Methods for delivering UV disinfection

Ultraviolet germicidal irradiation (UVGI) is one of the techniques that can be used to reduce airborne pathogens in healthcare environments. With this technique, light in the 250-280 nm wavelength range (also referred to as the UVC range) disrupt DNA of harmful microorganisms and render them unable to reproduce, thereby eliminating the spread of infection. UVGI is primarily delivered in three types of systems — portable, in-duct and upper room.

Portable UVGI units are used in patient, surgical and ICU rooms as well as other critical care settings. Mobile units use high power pulsed UV light for intense intermittent room cleansing between patient stays or procedures, while portable in-room air purifiers equipped with UV are used for continuous air treatment in high-risk areas.

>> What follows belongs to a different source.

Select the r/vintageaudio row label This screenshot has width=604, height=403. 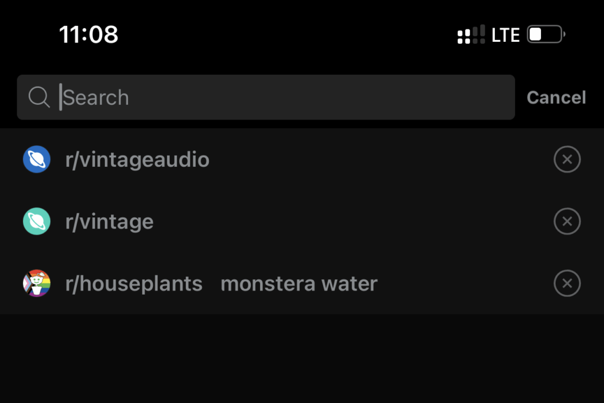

This allows facilities to bring disinfection to the patients and locations that need it most. 

Stationary UVGI disinfection can take the form of either in-duct systems for airstream disinfection or upper-room installations to prevent infection transmission within a room. Unlike the portable units, both types of built-in systems are capable of treating large volumes of air circulation. 

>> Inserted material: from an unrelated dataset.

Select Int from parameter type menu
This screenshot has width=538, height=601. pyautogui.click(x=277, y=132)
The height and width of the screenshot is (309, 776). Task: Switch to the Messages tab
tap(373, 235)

In-duct UVGI centralizes disinfection using mercury lamps to treat air as it circulates through the building. Guidelines  in these systems define optimal lamp placement within an air handling unit (AHU) or duct to optimize disinfection. These units are practical for preventing infections that are primarily recirculated within buildings (e.g. sick building syndrome, bioterrorism).

Upper room UVGI units eliminate airborne pathogens within a room and are especially advantageous when the source of infection is localized. This solution is effective in preventing the spread of influenza, SARs, TB and other airborne illnesses. In fact, this method of disinfection has been found to reduce rates of infection by 80% in controlled mammalian laboratory experiments published by Ed Nardell, Associate Professor of Medicine, Harvard Medical School. 

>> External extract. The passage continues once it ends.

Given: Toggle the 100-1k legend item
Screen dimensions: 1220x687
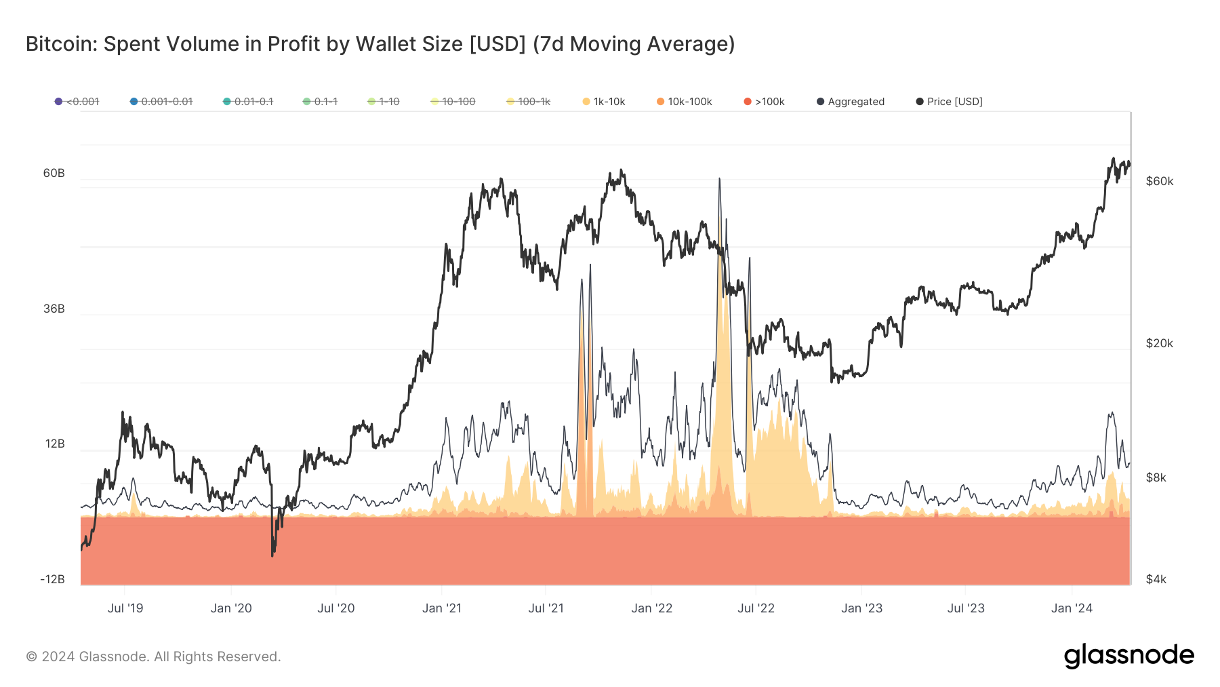Looking at the screenshot, I should [529, 102].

UVC LEDs: redefining UVGI systems

Light emitting diodes (LEDs) that emit UVC light are an emerging alternate light source for all three types of UVGI systems. Traditional UVGI systems use low-pressure mercury lamps, which emit at 253.7 nm as a line source.  Despite this particular wavelength not being ideal from a germicidal efficiency standpoint, the lamps have become industry standard since they have been one of the only options until now. 

With the introduction of UVC LEDs, emission of the light can be tailored to the action spectrum of pathogens—generally reported between 265-267nm. There can be some variation in wavelength susceptibility between bacterial and viral strains, usually depending on the cell wall characteristics. The wavelength specificity of LEDs makes them beneficial in systems created for a specific target — such as SARS or TB. 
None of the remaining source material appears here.